-- START Provided records --
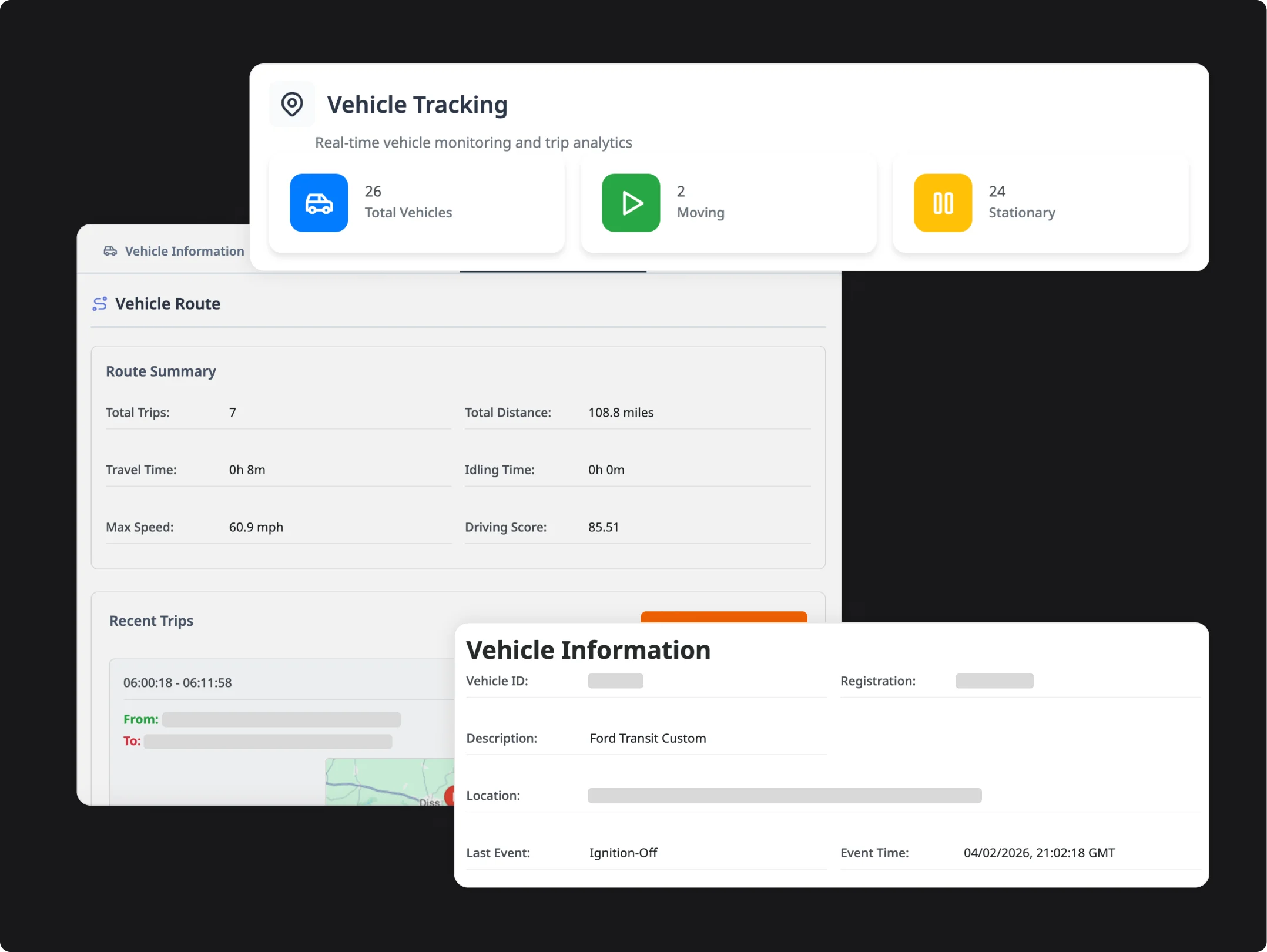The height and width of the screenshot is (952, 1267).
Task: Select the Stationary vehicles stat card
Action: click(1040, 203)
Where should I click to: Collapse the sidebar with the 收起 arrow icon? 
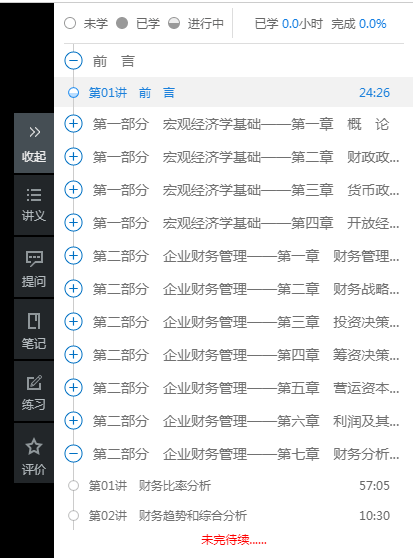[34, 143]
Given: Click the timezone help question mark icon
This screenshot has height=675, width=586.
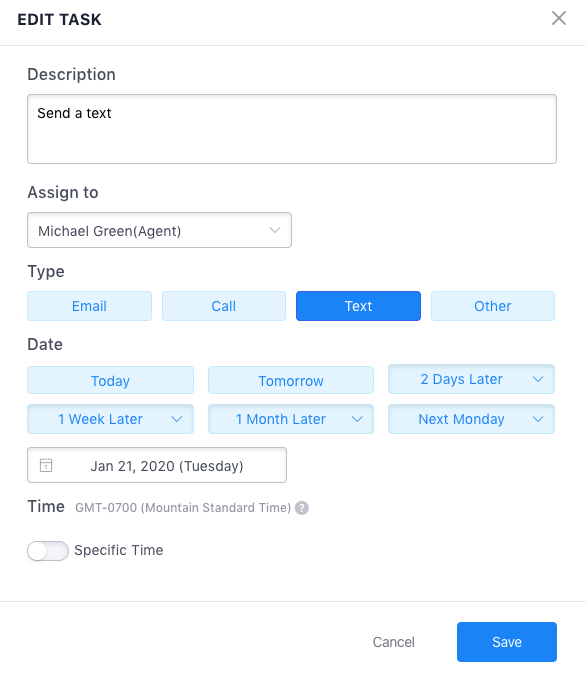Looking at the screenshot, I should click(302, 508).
-- END Provided records --
-- Task prompt --
Which lines in the entries above contain the word "icon"? Report each of those lines in full.

-- Exercise solution --
Where should I click to: Collapse the sidebar with the 收起 arrow icon? 
Given: Click the timezone help question mark icon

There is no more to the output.